MOTIFS DE LA DÉCISION
Aux termes des dispositions de l’article L.3213-1 code de la santé publique : «Le représentant de l’État dans le département prononce par arrêté, au vu d’un certificat médical circonstancié ne pouvant émaner d’un psychiatre exerçant dans l’établissement d’accueil, l’admission en soins psychiatriques des personnes dont les troubles mentaux nécessitent des soins et compromettent la sûreté des personnes ou portent atteinte, de façon grave, à l’ordre public. Les arrêtés préfectoraux sont motivés et énoncent avec précision les circonstances qui ont rendu l’admission en soins nécessaire.»
Selon l’article L.3211-12-1 du code de la santé publique «I. L’hospitalisation complète d’un patient ne peut se poursuivre sans que le magistrat du siège du tribunal judiciaire, préalablement saisi par (…) le représentant de l’État (…) ait statué sur cette mesure (…) : 1° Avant l’expiration d’un délai de 12 jours à compter de l’admission (…).
II. La saisine mentionnée au I du présent article est accompagnée de l’avis motivé d’un psychiatre de l’établissement d’accueil se prononçant sur la nécessité de poursuivre l’hospitalisation complète».
Il résulte des éléments figurant au dossier que l’intéressé, sous mandat d’arrêt pour non-respect des rendez-vous SPIP suite à un vol à l’étalage et violence en réunion, a été admis au centre hospitalier spécialisé de [Localité 2] en raison d’une tentative de suicide dans sa cellule. Il présentait des idées suicidaires et des velléités de passage à l’acte ainsi que des injonctions hallucinatoires dans un contexte de consommation chronique de THC.
Les certificats médicaux exigés par les textes figurent au dossier, ils ont été établis dans les délais requis et contiennent des indications propres à répondre aux prescriptions légales. La régularité de la procédure n’est d’ailleurs pas discutée.

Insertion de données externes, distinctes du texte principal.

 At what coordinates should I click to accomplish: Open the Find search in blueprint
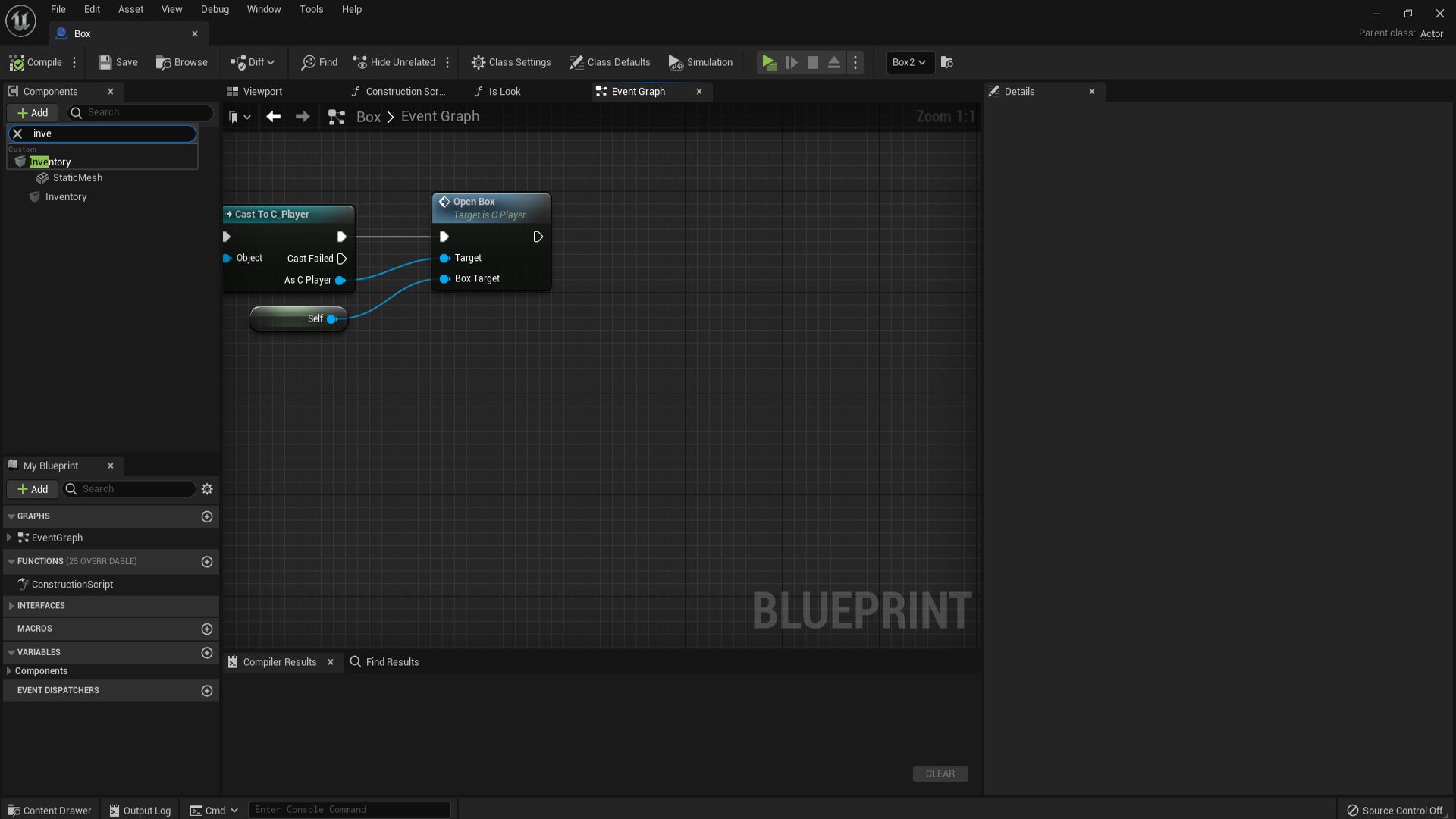pos(318,62)
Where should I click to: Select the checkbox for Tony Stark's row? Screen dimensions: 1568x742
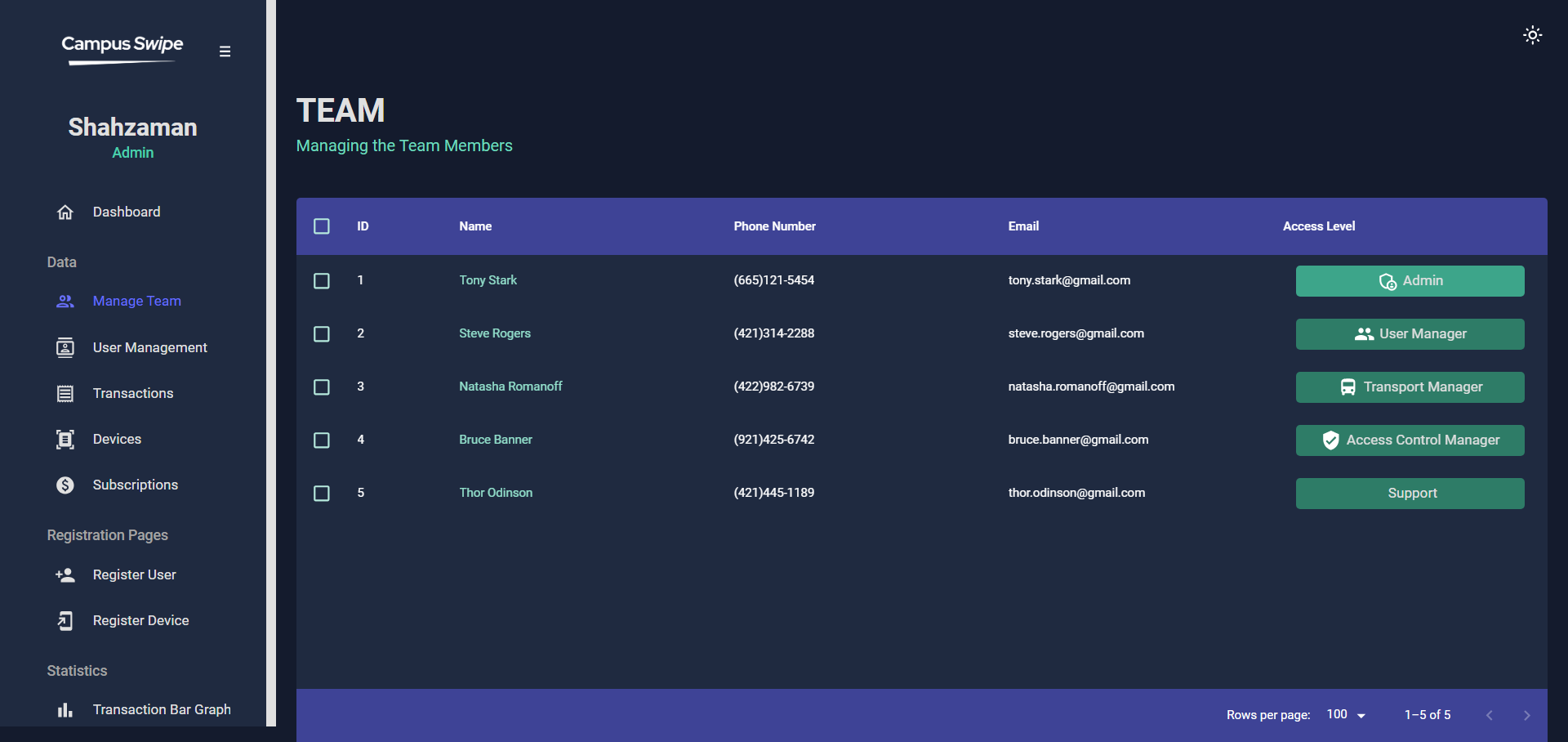[322, 281]
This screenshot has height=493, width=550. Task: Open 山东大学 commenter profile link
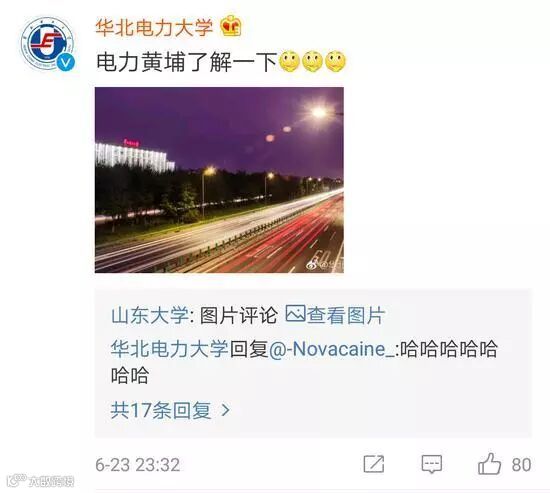click(x=150, y=315)
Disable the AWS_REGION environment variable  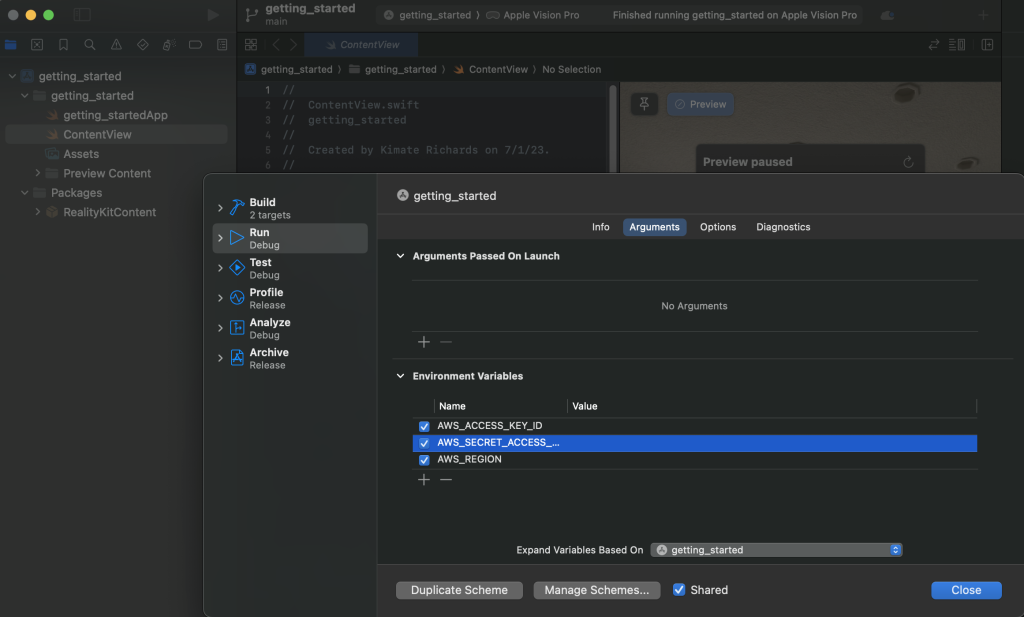pos(424,459)
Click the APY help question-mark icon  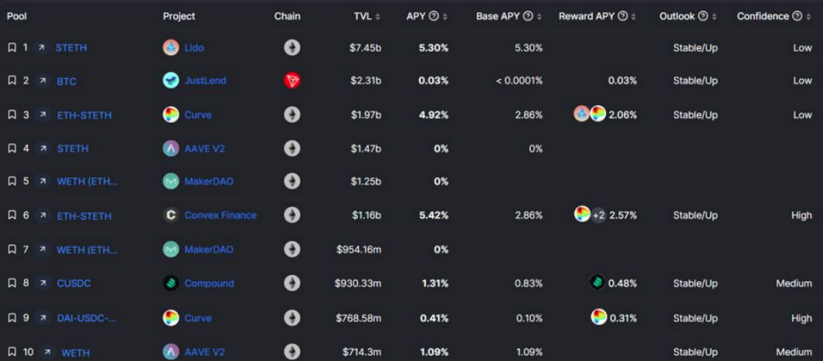click(434, 16)
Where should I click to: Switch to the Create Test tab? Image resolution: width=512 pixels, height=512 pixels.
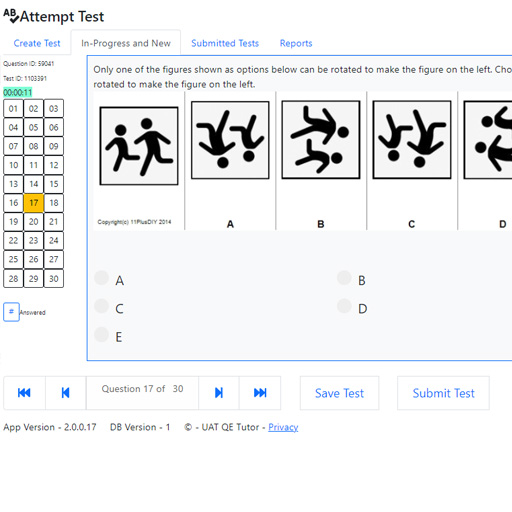37,43
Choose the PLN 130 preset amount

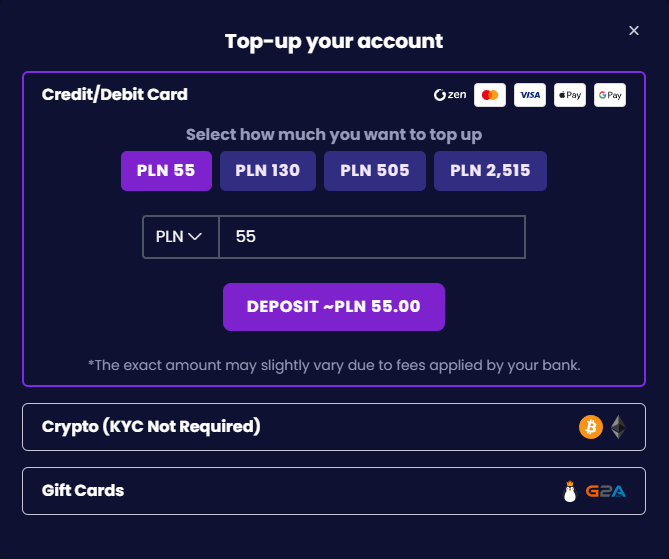pos(267,170)
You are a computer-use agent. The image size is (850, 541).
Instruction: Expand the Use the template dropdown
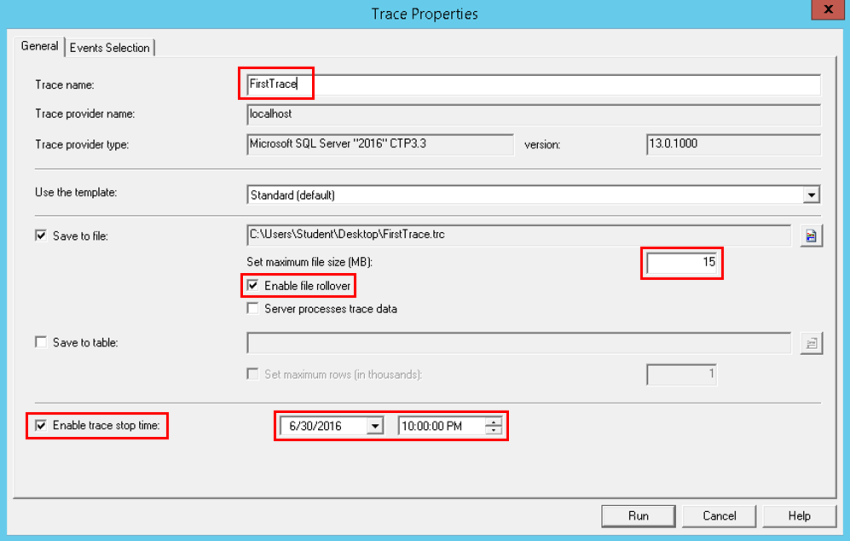[x=811, y=195]
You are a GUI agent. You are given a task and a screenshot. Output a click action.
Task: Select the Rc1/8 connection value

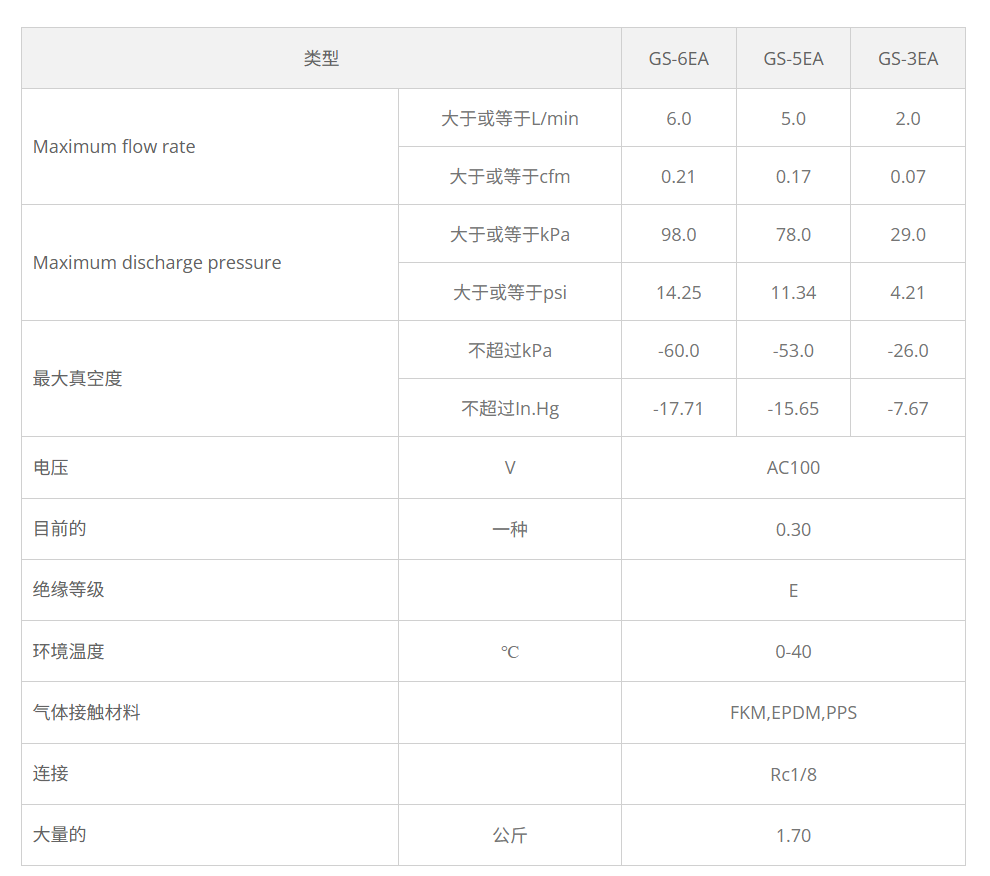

L’avis médical motivé prévu par l’article L.3211-12-1 § II du code de la santé publique établi le 21 juillet 2025 relève que l’état mental de l’intéressé nécessite toujours des soins assortis d’une surveillance médicale constante justifiant une hospitalisation complète afin de poursuivre l’évolution favorable amorcée : le patient est en effet décrit calme, de bon contact, à la thymie neutre, critique envers son passage à l’acte et alléguant une régression de l’activité hallucinatoire.
En toute hypothèse, une sortie prématurée serait de nature à présenter des risques de rechute rapide.
Dans ces conditions, la prise en charge dans un cadre contenant et sécurisé s’impose encore, afin de garantir l’observance des soins, et le cas échéant la réadaptation du traitement, ce qui ne peut se faire qu’en milieu hospitalier. Le maintien de l’hospitalisation complète s’avère par conséquent nécessaire à ce jour en raison de l’impossibilité pour l’intéressé de consentir aux soins de façon pérenne alors qu’ils sont indispensables pour stabiliser son état.
De plus, au regard des circonstances qui ont donné lieu à la mesure d’hospitalisation et des troubles dont il souffre, l’état de santé de Monsieur [O] [Y] doit être regardé comme pouvant compromettre la sûreté des personnes ou porter atteinte, de façon grave, à l’ordre public.
Dès lors, le maintien de l’hospitalisation complète de l’intéressé apparaît à ce jour justifié.
PAR CES MOTIFS
Statuant par mise à disposition au greffe le 22 Juillet 2025, par décision contradictoire rendue en premier ressort après débats en audience publique du 22 Juillet 2025,
Accorde l’aide juridictionnelle provisoire à M. [O] [Y],
Autorise le maintien de l’hospitalisation complète de M. [O] [Y],
Dit que la présente décision sera notifiée à :
M. [O] [Y]
Ministère public
Monsieur le préfet de la Gironde
et adressée pour information au Directeur du Centre Hospitalier de [Localité 2].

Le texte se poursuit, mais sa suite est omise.